**Data for the task:**

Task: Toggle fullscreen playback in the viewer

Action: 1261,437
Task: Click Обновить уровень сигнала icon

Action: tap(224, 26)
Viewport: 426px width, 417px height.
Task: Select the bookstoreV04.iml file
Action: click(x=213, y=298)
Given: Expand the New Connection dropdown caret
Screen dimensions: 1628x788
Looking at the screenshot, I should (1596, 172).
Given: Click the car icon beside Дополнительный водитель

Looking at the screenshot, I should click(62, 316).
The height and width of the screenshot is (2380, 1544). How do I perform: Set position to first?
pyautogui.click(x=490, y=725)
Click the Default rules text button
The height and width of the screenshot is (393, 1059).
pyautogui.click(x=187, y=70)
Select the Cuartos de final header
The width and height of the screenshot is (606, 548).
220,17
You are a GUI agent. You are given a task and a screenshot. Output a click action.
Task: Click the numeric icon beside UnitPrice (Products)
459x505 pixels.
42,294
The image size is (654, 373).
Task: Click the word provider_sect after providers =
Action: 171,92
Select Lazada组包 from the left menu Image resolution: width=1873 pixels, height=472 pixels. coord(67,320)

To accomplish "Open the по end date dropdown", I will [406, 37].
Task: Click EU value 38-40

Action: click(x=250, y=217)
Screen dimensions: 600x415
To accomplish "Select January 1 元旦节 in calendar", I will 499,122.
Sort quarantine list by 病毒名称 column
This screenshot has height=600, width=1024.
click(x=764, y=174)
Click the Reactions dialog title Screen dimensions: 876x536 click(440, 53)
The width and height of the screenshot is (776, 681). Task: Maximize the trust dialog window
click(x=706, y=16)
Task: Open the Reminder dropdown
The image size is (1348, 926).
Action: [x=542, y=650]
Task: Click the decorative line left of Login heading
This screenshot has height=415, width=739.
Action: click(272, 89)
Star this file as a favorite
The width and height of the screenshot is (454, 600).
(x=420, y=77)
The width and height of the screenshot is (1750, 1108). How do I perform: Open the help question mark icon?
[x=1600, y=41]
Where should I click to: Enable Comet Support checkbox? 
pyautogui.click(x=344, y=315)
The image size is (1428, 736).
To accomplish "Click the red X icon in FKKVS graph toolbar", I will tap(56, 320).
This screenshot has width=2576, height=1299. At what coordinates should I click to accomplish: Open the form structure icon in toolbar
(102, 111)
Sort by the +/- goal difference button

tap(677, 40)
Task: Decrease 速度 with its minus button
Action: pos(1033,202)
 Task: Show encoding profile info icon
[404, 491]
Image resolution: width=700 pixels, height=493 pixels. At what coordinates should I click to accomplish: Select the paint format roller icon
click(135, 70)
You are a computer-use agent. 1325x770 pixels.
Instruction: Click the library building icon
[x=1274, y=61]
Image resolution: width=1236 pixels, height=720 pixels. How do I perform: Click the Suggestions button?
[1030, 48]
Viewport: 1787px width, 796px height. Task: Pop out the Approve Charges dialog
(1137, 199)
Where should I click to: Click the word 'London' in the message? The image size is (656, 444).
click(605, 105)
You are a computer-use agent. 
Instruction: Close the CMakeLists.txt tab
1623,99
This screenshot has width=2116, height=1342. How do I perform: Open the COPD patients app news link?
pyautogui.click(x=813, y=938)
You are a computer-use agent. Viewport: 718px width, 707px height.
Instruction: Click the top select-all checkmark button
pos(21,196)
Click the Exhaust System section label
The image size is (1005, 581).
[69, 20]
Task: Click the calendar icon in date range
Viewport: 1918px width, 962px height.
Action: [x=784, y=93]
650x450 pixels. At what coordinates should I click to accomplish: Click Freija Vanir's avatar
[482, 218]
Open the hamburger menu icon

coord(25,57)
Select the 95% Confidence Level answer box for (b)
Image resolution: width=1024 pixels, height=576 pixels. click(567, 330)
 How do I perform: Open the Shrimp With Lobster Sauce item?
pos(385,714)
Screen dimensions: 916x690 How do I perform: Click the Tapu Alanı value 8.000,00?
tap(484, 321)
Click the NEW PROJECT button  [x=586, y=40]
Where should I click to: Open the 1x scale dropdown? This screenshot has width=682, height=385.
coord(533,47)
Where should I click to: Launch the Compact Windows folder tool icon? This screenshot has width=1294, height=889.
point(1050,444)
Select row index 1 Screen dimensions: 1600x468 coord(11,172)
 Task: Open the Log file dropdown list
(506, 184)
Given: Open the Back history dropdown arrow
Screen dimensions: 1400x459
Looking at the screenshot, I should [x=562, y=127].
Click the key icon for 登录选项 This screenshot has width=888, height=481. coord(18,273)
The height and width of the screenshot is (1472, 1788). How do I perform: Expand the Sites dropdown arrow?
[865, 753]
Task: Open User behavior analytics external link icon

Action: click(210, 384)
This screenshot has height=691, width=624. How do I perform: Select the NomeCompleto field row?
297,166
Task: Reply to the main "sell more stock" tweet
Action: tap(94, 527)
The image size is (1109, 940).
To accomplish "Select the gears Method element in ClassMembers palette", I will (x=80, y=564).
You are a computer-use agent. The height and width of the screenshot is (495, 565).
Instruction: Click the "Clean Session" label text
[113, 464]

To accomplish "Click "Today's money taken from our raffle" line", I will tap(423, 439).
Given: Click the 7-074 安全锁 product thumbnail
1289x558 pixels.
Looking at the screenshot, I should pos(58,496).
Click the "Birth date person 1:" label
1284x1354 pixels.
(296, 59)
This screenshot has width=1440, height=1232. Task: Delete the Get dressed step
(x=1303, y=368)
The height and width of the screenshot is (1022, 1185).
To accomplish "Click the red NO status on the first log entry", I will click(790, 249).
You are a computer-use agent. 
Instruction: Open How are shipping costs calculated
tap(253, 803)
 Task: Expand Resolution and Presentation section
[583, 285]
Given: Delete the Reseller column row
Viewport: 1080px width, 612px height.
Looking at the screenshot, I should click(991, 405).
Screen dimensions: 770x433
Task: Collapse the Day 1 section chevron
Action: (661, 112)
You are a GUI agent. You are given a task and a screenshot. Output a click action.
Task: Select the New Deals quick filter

**Task requirements:**
Give back the data exactly, with no line dropped.

**Your solution:**
Task: Toggle fullscreen playback in the viewer

Action: 1261,437
Task: Click Обновить уровень сигнала icon

Action: tap(224, 26)
Viewport: 426px width, 417px height.
Task: Select the bookstoreV04.iml file
Action: click(x=213, y=298)
Given: Expand the New Connection dropdown caret
Screen dimensions: 1628x788
Looking at the screenshot, I should (1596, 172).
Given: Click the car icon beside Дополнительный водитель

Looking at the screenshot, I should click(62, 316).
The height and width of the screenshot is (2380, 1544). How do I perform: Set position to first?
pyautogui.click(x=490, y=725)
Click the Default rules text button
The height and width of the screenshot is (393, 1059).
pyautogui.click(x=187, y=70)
Select the Cuartos de final header
The width and height of the screenshot is (606, 548).
220,17
You are a GUI agent. You are given a task and a screenshot. Output a click action.
Task: Click the numeric icon beside UnitPrice (Products)
459x505 pixels.
42,294
The image size is (654, 373).
Task: Click the word provider_sect after providers =
Action: 171,92
Select Lazada组包 from the left menu Image resolution: width=1873 pixels, height=472 pixels. coord(67,320)

To accomplish "Open the по end date dropdown", I will [406, 37].
Task: Click EU value 38-40

Action: click(x=250, y=217)
Screen dimensions: 600x415
To accomplish "Select January 1 元旦节 in calendar", I will 499,122.
Sort quarantine list by 病毒名称 column
This screenshot has height=600, width=1024.
click(x=764, y=174)
Click the Reactions dialog title Screen dimensions: 876x536 click(440, 53)
The width and height of the screenshot is (776, 681). Task: Maximize the trust dialog window
click(x=706, y=16)
Task: Open the Reminder dropdown
The image size is (1348, 926).
Action: [x=542, y=650]
Task: Click the decorative line left of Login heading
This screenshot has height=415, width=739.
Action: click(272, 89)
Star this file as a favorite
The width and height of the screenshot is (454, 600).
(x=420, y=77)
The width and height of the screenshot is (1750, 1108). How do I perform: Open the help question mark icon?
[x=1600, y=41]
Where should I click to: Enable Comet Support checkbox? 
pyautogui.click(x=344, y=315)
The image size is (1428, 736).
To accomplish "Click the red X icon in FKKVS graph toolbar", I will tap(56, 320).
This screenshot has width=2576, height=1299. At what coordinates should I click to accomplish: Open the form structure icon in toolbar
(102, 111)
Sort by the +/- goal difference button

tap(677, 40)
Task: Decrease 速度 with its minus button
Action: pos(1033,202)
 Task: Show encoding profile info icon
[404, 491]
Image resolution: width=700 pixels, height=493 pixels. At what coordinates should I click to accomplish: Select the paint format roller icon
click(135, 70)
You are a computer-use agent. 1325x770 pixels.
Instruction: Click the library building icon
[x=1274, y=61]
Image resolution: width=1236 pixels, height=720 pixels. How do I perform: Click the Suggestions button?
[1030, 48]
Viewport: 1787px width, 796px height. Task: Pop out the Approve Charges dialog
(1137, 199)
Where should I click to: Click the word 'London' in the message? The image size is (656, 444).
click(605, 105)
You are a computer-use agent. 
Instruction: Close the CMakeLists.txt tab
1623,99
This screenshot has width=2116, height=1342. How do I perform: Open the COPD patients app news link?
pyautogui.click(x=813, y=938)
You are a computer-use agent. Viewport: 718px width, 707px height.
Instruction: Click the top select-all checkmark button
pos(21,196)
Click the Exhaust System section label
The image size is (1005, 581).
[69, 20]
Task: Click the calendar icon in date range
Viewport: 1918px width, 962px height.
Action: [x=784, y=93]
650x450 pixels. At what coordinates should I click to accomplish: Click Freija Vanir's avatar
[482, 218]
Open the hamburger menu icon

coord(25,57)
Select the 95% Confidence Level answer box for (b)
Image resolution: width=1024 pixels, height=576 pixels. click(567, 330)
 How do I perform: Open the Shrimp With Lobster Sauce item?
pos(385,714)
Screen dimensions: 916x690 How do I perform: Click the Tapu Alanı value 8.000,00?
tap(484, 321)
Click the NEW PROJECT button  [x=586, y=40]
Where should I click to: Open the 1x scale dropdown? This screenshot has width=682, height=385.
coord(533,47)
Where should I click to: Launch the Compact Windows folder tool icon? This screenshot has width=1294, height=889.
point(1050,444)
Select row index 1 Screen dimensions: 1600x468 coord(11,172)
 Task: Open the Log file dropdown list
(506, 184)
Given: Open the Back history dropdown arrow
Screen dimensions: 1400x459
Looking at the screenshot, I should [x=562, y=127].
Click the key icon for 登录选项 This screenshot has width=888, height=481. coord(18,273)
The height and width of the screenshot is (1472, 1788). How do I perform: Expand the Sites dropdown arrow?
[865, 753]
Task: Open User behavior analytics external link icon

Action: click(210, 384)
This screenshot has height=691, width=624. How do I perform: Select the NomeCompleto field row?
297,166
Task: Reply to the main "sell more stock" tweet
Action: tap(94, 527)
The image size is (1109, 940).
To accomplish "Select the gears Method element in ClassMembers palette", I will (x=80, y=564).
You are a computer-use agent. The height and width of the screenshot is (495, 565).
Instruction: Click the "Clean Session" label text
[113, 464]

To accomplish "Click "Today's money taken from our raffle" line", I will tap(423, 439).
Given: Click the 7-074 安全锁 product thumbnail
1289x558 pixels.
Looking at the screenshot, I should pos(58,496).
Click the "Birth date person 1:" label
1284x1354 pixels.
(296, 59)
This screenshot has width=1440, height=1232. Task: Delete the Get dressed step
(x=1303, y=368)
The height and width of the screenshot is (1022, 1185).
To accomplish "Click the red NO status on the first log entry", I will click(790, 249).
You are a computer-use agent. 
Instruction: Open How are shipping costs calculated
tap(253, 803)
 Task: Expand Resolution and Presentation section
[583, 285]
Given: Delete the Reseller column row
Viewport: 1080px width, 612px height.
Looking at the screenshot, I should click(991, 405).
Screen dimensions: 770x433
Task: Collapse the Day 1 section chevron
Action: (661, 112)
You are a GUI agent. You are given a task and a screenshot. Output a click action.
Task: Select the New Deals quick filter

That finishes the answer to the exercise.